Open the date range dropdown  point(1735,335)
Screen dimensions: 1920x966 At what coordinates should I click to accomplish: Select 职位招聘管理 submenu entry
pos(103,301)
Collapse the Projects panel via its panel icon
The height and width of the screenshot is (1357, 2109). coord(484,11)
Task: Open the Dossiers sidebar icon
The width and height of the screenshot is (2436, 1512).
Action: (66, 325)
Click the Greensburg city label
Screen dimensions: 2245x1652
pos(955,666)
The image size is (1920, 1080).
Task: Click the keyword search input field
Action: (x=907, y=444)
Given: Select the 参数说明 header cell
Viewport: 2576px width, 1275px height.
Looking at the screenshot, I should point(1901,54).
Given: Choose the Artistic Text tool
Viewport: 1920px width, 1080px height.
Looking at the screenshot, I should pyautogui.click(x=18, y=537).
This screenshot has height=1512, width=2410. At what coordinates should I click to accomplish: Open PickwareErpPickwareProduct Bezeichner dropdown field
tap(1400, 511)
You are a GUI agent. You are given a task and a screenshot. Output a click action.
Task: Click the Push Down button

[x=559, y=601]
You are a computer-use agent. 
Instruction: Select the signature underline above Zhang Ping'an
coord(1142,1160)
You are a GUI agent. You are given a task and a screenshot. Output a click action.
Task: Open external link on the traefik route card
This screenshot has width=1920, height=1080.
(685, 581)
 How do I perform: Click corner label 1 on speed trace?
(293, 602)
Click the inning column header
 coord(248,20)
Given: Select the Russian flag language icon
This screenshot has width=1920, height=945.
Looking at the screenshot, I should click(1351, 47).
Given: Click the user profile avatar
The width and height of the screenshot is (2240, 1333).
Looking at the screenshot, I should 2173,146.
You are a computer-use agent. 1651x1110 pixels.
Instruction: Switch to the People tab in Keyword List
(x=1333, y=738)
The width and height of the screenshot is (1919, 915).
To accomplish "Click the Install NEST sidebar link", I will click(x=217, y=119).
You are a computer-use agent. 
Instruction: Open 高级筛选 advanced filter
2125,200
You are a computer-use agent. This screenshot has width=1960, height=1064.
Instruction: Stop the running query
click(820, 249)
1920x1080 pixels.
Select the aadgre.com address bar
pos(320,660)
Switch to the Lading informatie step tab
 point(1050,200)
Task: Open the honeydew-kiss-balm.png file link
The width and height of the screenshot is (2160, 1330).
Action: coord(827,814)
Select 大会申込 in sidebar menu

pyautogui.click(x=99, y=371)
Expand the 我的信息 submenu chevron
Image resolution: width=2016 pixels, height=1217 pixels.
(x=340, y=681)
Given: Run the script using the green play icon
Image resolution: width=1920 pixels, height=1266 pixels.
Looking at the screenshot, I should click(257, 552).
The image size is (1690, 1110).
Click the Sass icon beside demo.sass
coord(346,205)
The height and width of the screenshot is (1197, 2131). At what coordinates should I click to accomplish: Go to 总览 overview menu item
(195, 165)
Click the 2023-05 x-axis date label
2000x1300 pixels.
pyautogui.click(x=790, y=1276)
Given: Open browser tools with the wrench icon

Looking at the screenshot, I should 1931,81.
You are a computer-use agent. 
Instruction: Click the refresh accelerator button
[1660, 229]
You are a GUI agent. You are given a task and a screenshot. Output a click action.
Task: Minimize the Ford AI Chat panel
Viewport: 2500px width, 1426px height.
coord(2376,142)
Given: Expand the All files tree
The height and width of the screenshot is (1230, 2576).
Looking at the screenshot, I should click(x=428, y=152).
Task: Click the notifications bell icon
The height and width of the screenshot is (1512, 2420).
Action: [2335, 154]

────

**WORK REQUIRED**
The whole listing above is to be restated word for word.

**RESPONSE**
Open the date range dropdown  point(1735,335)
Screen dimensions: 1920x966 At what coordinates should I click to accomplish: Select 职位招聘管理 submenu entry
pos(103,301)
Collapse the Projects panel via its panel icon
The height and width of the screenshot is (1357, 2109). coord(484,11)
Task: Open the Dossiers sidebar icon
The width and height of the screenshot is (2436, 1512).
Action: (66, 325)
Click the Greensburg city label
Screen dimensions: 2245x1652
pos(955,666)
The image size is (1920, 1080).
Task: Click the keyword search input field
Action: (x=907, y=444)
Given: Select the 参数说明 header cell
Viewport: 2576px width, 1275px height.
Looking at the screenshot, I should point(1901,54).
Given: Choose the Artistic Text tool
Viewport: 1920px width, 1080px height.
Looking at the screenshot, I should pyautogui.click(x=18, y=537).
This screenshot has height=1512, width=2410. At what coordinates should I click to accomplish: Open PickwareErpPickwareProduct Bezeichner dropdown field
tap(1400, 511)
You are a GUI agent. You are given a task and a screenshot. Output a click action.
Task: Click the Push Down button

[x=559, y=601]
You are a computer-use agent. 
Instruction: Select the signature underline above Zhang Ping'an
coord(1142,1160)
You are a GUI agent. You are given a task and a screenshot. Output a click action.
Task: Open external link on the traefik route card
This screenshot has width=1920, height=1080.
(685, 581)
 How do I perform: Click corner label 1 on speed trace?
(293, 602)
Click the inning column header
 coord(248,20)
Given: Select the Russian flag language icon
This screenshot has width=1920, height=945.
Looking at the screenshot, I should click(1351, 47).
Given: Click the user profile avatar
The width and height of the screenshot is (2240, 1333).
Looking at the screenshot, I should 2173,146.
You are a computer-use agent. 1651x1110 pixels.
Instruction: Switch to the People tab in Keyword List
(x=1333, y=738)
The width and height of the screenshot is (1919, 915).
To accomplish "Click the Install NEST sidebar link", I will click(x=217, y=119).
You are a computer-use agent. 
Instruction: Open 高级筛选 advanced filter
2125,200
You are a computer-use agent. This screenshot has width=1960, height=1064.
Instruction: Stop the running query
click(820, 249)
1920x1080 pixels.
Select the aadgre.com address bar
pos(320,660)
Switch to the Lading informatie step tab
 point(1050,200)
Task: Open the honeydew-kiss-balm.png file link
The width and height of the screenshot is (2160, 1330).
Action: coord(827,814)
Select 大会申込 in sidebar menu

pyautogui.click(x=99, y=371)
Expand the 我的信息 submenu chevron
Image resolution: width=2016 pixels, height=1217 pixels.
(x=340, y=681)
Given: Run the script using the green play icon
Image resolution: width=1920 pixels, height=1266 pixels.
Looking at the screenshot, I should click(257, 552).
The image size is (1690, 1110).
Click the Sass icon beside demo.sass
coord(346,205)
The height and width of the screenshot is (1197, 2131). At what coordinates should I click to accomplish: Go to 总览 overview menu item
(195, 165)
Click the 2023-05 x-axis date label
2000x1300 pixels.
pyautogui.click(x=790, y=1276)
Given: Open browser tools with the wrench icon

Looking at the screenshot, I should 1931,81.
You are a computer-use agent. 
Instruction: Click the refresh accelerator button
[1660, 229]
You are a GUI agent. You are given a task and a screenshot. Output a click action.
Task: Minimize the Ford AI Chat panel
Viewport: 2500px width, 1426px height.
coord(2376,142)
Given: Expand the All files tree
The height and width of the screenshot is (1230, 2576).
Looking at the screenshot, I should click(x=428, y=152).
Task: Click the notifications bell icon
The height and width of the screenshot is (1512, 2420).
Action: [2335, 154]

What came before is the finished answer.